A year later, Andosca's Ph.D. dissertation — a distillation of his theoretical and experimental work on the energy harvester — was published in the journal Sensors and Actuators and became the seventh most downloaded paper of 2012 on the leading website Science Direct. And in 2013, the energy harvester won top honors at the MEMS Showcase at the MEMS Executive Congress in Napa, Calif.

The success attracted funding. A Belgium-based holding company called Xtrion invested $3.9 million in the company. Nearly as important, it offered the capabilities of two majority-owned subsidiaries. The first, X-FAB, operates a series of state-of-the-art semiconductor- MEMS foundries in Europe, Malaysia and the U.S. MicroGen's products are now being manufactured at an X-FAB facility in Germany.

The second company, Melexis, produces integrated circuit sensor components for the automotive market. It has licensed MicroGen's technology to power its sensors in the tire-pressure monitoring systems mandated in passenger cars in the U.S. and the European Union.

Andosca has backstopped his R&D prowess with a business plan savvy enough to have won New York State's Creative Core Emerging Business Competition in 2012, earning MicroGen $200,000. The plan also helped MicroGen win three contracts from the New York Energy Research Development Authority totaling $3 million.

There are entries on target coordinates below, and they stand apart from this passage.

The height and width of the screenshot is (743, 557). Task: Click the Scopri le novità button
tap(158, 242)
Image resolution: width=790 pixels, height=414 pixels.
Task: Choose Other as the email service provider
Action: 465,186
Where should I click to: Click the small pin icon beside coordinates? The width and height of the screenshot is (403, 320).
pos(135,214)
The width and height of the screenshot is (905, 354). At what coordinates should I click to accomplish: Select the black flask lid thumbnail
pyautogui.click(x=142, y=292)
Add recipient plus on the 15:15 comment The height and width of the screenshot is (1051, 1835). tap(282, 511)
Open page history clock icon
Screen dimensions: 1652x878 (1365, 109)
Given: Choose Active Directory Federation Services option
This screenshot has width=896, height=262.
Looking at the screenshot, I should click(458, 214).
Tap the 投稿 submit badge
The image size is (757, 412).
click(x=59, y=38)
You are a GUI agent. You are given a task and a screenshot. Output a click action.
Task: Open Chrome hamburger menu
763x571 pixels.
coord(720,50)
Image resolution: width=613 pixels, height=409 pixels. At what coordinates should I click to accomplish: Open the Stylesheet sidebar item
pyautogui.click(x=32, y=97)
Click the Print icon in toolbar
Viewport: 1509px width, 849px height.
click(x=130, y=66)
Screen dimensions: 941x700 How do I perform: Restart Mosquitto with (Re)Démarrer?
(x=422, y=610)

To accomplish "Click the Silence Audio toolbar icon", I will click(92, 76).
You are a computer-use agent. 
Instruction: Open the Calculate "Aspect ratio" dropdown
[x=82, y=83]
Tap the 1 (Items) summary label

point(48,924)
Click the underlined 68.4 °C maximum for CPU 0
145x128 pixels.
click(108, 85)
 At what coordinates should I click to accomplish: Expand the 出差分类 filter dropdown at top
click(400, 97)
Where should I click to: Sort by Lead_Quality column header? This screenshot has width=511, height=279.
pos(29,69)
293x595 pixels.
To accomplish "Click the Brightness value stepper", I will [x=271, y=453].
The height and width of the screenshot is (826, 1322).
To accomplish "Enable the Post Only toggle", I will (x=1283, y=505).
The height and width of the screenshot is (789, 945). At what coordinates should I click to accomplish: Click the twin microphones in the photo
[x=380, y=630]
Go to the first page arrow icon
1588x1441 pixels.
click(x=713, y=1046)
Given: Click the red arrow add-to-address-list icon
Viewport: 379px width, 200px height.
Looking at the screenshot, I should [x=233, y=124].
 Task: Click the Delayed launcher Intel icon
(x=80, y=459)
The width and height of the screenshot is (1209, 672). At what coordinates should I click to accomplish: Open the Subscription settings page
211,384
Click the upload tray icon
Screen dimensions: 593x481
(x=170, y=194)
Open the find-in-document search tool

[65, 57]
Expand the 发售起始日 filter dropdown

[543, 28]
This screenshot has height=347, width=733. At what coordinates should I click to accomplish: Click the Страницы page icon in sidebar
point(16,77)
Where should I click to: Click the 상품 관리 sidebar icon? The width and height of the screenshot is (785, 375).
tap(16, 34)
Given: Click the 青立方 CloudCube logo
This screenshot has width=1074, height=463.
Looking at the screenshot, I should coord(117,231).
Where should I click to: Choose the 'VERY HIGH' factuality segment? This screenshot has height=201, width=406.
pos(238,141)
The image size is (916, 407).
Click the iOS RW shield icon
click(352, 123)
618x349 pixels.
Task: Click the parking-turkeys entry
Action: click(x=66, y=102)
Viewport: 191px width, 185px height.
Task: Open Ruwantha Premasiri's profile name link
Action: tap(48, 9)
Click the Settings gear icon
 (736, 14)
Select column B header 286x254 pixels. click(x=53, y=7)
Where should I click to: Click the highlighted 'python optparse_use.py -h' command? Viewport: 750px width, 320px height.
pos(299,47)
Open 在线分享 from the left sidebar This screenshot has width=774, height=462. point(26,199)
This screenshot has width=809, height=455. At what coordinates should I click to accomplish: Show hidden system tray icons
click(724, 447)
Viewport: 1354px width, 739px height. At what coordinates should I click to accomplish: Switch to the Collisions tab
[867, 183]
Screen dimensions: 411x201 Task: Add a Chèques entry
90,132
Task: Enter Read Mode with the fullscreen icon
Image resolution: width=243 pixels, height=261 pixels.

The plan calls for a strategically sequenced entry into the Internet of Things market, beginning with the industrial market in 2014, progressing to the tire-pressure monitoring systems market for high-use vehicles in 2016, moving to the passenger car market in the latter part of the decade and later targeting the wider IoT world.

Andosca has eager customers lined up in each of the first two phases — with the first X-FAB manufactured products coming to market in October 2014 — and anticipates annual sales of $100 million by 2019.

"MicroGen is at the right place at the right time at the tip of the IoT iceberg," he says. Not a bad place to be — for trillions of reasons.